What the task requires: Print nothing but the lines below starting at the line that holds "This screenshot has width=707, height=420." and ending at the line that holds "Enable the Show", including both, each exactly as written.

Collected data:
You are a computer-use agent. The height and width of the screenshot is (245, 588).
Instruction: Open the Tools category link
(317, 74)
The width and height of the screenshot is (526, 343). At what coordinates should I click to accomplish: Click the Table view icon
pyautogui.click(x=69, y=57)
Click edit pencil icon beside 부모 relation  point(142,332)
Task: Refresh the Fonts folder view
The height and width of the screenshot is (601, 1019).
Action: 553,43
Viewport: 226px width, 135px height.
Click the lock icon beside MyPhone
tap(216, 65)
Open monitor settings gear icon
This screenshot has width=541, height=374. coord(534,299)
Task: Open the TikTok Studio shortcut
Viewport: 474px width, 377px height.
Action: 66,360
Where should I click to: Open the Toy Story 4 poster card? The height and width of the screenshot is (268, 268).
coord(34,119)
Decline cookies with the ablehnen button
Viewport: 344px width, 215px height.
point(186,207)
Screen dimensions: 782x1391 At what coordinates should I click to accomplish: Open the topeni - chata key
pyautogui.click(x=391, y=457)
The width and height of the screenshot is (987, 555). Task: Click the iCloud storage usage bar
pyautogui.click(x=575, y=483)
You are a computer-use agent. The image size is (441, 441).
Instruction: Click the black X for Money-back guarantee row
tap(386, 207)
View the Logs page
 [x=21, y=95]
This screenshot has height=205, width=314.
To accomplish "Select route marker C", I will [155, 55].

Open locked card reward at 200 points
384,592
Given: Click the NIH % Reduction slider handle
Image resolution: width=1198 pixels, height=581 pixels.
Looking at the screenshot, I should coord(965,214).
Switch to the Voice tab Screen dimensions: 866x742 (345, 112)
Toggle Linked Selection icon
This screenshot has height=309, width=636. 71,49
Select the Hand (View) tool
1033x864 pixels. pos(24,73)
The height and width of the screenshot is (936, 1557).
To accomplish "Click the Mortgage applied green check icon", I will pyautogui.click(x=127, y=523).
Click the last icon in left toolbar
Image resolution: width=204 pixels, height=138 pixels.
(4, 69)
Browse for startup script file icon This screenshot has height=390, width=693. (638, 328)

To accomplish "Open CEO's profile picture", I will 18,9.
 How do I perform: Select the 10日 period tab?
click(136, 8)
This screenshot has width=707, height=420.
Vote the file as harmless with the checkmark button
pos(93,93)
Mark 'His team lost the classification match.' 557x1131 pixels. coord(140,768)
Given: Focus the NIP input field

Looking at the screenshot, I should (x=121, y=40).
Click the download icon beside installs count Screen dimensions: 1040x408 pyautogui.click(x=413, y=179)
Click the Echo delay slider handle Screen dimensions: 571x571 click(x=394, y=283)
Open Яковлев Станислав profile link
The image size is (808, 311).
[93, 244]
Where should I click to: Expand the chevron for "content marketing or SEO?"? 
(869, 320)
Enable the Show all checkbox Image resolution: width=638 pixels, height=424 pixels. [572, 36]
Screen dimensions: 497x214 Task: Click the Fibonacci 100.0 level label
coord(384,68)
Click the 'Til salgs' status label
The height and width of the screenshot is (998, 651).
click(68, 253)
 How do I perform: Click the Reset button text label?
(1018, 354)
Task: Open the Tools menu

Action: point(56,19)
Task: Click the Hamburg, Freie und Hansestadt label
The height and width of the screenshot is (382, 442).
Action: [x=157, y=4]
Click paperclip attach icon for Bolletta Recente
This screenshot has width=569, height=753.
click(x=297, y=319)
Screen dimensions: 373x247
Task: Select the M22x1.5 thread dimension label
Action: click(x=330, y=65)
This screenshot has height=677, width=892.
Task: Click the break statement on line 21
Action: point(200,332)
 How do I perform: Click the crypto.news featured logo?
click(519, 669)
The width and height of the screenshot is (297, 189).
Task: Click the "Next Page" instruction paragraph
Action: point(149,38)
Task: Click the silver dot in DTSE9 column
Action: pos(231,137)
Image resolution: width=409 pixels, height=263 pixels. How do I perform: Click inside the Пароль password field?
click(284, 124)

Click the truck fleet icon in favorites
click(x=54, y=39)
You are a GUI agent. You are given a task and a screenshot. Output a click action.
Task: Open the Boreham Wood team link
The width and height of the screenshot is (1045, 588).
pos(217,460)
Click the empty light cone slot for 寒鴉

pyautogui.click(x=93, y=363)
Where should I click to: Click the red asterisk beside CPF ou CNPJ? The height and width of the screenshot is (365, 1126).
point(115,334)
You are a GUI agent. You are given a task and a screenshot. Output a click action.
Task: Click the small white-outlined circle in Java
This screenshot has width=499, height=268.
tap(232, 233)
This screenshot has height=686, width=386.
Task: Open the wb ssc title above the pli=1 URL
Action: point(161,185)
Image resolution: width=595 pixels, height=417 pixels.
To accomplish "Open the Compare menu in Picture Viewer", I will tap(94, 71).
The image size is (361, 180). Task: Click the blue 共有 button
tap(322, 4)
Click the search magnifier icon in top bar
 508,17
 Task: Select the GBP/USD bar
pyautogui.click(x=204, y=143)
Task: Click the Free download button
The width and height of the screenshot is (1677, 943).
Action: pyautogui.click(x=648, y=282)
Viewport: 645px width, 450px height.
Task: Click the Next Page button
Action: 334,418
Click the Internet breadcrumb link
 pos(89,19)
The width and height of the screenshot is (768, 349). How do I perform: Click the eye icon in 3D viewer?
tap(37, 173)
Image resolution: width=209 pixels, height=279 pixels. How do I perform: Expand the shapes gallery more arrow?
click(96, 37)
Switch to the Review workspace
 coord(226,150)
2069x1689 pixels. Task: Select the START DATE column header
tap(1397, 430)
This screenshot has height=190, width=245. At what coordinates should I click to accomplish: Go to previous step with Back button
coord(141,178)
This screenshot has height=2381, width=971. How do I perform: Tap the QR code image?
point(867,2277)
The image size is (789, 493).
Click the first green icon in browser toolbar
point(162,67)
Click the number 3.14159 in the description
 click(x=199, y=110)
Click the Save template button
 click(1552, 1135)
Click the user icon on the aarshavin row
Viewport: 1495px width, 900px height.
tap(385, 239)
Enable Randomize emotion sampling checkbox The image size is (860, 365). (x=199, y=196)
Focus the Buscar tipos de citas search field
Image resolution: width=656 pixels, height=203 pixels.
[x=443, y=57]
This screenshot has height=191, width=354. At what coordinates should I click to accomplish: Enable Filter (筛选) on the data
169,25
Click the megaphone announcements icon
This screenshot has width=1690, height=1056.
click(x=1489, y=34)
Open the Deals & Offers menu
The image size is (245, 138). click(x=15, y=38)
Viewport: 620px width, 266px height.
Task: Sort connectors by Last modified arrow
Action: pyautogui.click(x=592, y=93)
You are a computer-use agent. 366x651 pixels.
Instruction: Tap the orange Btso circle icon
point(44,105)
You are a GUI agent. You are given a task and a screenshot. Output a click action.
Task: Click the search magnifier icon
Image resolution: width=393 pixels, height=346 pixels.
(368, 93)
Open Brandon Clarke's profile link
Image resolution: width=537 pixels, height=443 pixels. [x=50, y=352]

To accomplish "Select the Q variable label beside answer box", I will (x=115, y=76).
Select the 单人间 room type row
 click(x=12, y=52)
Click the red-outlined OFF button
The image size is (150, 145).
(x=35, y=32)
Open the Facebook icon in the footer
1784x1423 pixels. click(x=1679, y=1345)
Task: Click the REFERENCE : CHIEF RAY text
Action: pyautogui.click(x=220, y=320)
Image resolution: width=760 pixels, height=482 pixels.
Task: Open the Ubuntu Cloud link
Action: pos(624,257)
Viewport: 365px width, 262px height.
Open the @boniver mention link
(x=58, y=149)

Solution below:
This screenshot has width=707, height=420.
Vote the file as harmless with the checkmark button
pos(93,93)
Mark 'His team lost the classification match.' 557x1131 pixels. coord(140,768)
Given: Focus the NIP input field

Looking at the screenshot, I should (x=121, y=40).
Click the download icon beside installs count Screen dimensions: 1040x408 pyautogui.click(x=413, y=179)
Click the Echo delay slider handle Screen dimensions: 571x571 click(x=394, y=283)
Open Яковлев Станислав profile link
The image size is (808, 311).
[93, 244]
Where should I click to: Expand the chevron for "content marketing or SEO?"? 
(869, 320)
Enable the Show all checkbox Image resolution: width=638 pixels, height=424 pixels. [572, 36]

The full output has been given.